WHAT IS REQUIRED: Report each line of the records below that uses the word "accomplish".

ENTRIES SHOWN:
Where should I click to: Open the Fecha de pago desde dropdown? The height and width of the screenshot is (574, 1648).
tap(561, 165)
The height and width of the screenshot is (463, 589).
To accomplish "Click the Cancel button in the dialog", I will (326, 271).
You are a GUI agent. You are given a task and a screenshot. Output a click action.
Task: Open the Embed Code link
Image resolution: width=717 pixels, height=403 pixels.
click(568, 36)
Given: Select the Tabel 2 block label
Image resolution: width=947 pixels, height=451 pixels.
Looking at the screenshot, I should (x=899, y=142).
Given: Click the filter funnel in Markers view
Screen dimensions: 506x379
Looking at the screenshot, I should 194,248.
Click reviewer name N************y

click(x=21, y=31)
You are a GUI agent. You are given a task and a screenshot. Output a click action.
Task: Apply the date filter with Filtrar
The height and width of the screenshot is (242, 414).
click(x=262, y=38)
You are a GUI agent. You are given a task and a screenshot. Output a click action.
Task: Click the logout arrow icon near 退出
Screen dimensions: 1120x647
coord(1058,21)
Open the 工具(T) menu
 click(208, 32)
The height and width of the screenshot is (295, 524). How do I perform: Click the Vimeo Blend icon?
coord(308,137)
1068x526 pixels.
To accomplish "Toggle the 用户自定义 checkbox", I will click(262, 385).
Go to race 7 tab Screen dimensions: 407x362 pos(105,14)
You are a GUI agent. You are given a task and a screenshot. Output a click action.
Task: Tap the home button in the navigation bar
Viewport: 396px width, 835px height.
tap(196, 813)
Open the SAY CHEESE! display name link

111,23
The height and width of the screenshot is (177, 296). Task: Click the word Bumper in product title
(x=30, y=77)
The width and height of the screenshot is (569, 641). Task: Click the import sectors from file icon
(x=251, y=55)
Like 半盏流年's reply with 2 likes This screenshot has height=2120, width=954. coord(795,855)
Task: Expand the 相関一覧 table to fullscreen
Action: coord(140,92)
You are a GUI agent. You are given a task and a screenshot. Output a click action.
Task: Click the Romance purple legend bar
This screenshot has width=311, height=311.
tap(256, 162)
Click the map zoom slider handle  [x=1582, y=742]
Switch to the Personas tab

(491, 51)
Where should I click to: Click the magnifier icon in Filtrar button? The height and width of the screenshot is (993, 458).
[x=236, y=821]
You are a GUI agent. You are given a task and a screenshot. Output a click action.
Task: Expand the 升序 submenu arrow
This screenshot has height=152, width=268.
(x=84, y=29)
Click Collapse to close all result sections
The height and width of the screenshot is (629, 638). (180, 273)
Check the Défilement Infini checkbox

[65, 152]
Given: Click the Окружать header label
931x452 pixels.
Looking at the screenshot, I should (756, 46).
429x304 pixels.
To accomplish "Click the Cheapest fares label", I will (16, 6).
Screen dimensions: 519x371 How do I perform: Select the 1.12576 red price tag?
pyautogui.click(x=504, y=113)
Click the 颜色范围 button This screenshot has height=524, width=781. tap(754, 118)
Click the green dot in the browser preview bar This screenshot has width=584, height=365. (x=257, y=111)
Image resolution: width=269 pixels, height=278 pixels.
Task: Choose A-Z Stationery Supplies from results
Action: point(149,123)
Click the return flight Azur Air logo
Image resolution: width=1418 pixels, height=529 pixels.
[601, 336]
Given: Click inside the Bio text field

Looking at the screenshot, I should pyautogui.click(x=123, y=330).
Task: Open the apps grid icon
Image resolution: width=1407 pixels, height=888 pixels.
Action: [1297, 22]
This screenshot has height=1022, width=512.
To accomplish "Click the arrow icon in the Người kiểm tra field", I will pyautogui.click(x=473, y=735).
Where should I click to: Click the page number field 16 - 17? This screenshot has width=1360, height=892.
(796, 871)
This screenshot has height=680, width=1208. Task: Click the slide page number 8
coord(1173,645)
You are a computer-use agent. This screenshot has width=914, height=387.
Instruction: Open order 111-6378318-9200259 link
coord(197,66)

OUTPUT FOR THIS TASK:
To accomplish "Click the Cancel button in the dialog", I will (326, 271).
To accomplish "Toggle the 用户自定义 checkbox", I will click(262, 385).
To accomplish "Click the Cheapest fares label", I will (16, 6).
To accomplish "Click the arrow icon in the Người kiểm tra field", I will pyautogui.click(x=473, y=735).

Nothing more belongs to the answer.